Dans le cadre de la mise en œuvre le plan de riposte économique annoncé par le Premier ministre, l’ANIES s’est mise en branle pour renforcer le dispositif de surveillance et de prise en charge, tant à Conakry qu’au niveau des postes frontaliers identifiés par les autorités et jugés comme étant les plus sensibles.
En plus de la ville de Conakry, considérée pour l’heure comme l’épicentre du coronavirus, l’ANIES va mettre des kits d’hygiène à la disposition des préfectures frontalières avec les pays voisins pour freiner la propagation du virus.
‘’Nous avons tiré les leçons d’Ebola. Pendant l’épidémie d’Ebola, les frontières ont été des zones de contamination. C’est pourquoi, nous commençons la prévention pour ne pas que la maladie pénètre dans ces préfectures notamment Kindia et Forécariah pour la Basse Guinée ; Beyla et Lola pour la Guinée Forestière; Siguiri, Mandiana et Dinguiraye pour la Haute Guinée, Koundara et Gaoual pour la Moyenne Guinée’’, détaille la directrice générale de l’ANIES.

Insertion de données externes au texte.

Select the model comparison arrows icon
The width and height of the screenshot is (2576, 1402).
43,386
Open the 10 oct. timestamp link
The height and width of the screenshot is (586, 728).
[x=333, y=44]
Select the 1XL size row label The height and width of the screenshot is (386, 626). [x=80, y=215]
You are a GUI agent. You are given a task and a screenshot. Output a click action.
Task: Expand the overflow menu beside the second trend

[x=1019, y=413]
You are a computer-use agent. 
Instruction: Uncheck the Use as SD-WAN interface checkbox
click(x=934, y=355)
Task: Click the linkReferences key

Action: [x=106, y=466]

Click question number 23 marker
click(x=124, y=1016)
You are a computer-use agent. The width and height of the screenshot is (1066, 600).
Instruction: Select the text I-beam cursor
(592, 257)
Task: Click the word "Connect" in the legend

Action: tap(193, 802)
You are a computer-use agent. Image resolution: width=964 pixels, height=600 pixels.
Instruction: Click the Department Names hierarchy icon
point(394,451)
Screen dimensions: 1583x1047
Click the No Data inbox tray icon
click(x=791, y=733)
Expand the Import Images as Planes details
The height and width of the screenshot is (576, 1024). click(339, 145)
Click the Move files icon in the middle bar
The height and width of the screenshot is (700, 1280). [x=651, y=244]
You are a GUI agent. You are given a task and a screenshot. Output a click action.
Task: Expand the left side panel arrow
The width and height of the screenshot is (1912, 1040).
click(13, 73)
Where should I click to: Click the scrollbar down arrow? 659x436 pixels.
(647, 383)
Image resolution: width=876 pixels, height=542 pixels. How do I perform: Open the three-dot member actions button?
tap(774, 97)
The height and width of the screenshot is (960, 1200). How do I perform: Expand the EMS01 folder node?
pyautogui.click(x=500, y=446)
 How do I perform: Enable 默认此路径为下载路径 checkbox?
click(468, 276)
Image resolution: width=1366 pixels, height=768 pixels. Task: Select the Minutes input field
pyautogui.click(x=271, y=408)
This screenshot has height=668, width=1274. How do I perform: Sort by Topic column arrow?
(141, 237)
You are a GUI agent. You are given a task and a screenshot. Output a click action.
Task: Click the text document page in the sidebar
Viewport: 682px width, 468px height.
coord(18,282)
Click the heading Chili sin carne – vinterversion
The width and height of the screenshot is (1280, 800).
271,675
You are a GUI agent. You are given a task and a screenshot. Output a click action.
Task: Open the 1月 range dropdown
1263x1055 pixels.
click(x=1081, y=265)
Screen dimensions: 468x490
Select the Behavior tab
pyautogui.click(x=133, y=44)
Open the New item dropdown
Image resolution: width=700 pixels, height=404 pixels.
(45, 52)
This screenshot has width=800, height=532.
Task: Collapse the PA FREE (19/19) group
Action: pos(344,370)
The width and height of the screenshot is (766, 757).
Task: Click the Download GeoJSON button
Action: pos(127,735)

Outre la distribution de kits de protection et la campagne de sensibilisation, l’Agence nationale d’inclusion sanitaire (ANSS) est chargée de la réalisation de travaux à haute intensité de main d’œuvre (HIMO) et de transferts monétaires pour 240.000 ménages vulnérables visés, soit 1,6 million de guinéens, selon le plan de riposte économique.
Dans le volet accompagnement communautaire, Mme Kaba indique que son agenda compte réaliser des forages. Parce que, dit-elle, ‘’nous savons que le manque d’eau est un facteur d’aggravation des situations épidémiologiques et de pandémie’’.
Elle annonce le lancement prochain d’une opération de distribution de vivres aux personnes vulnérables.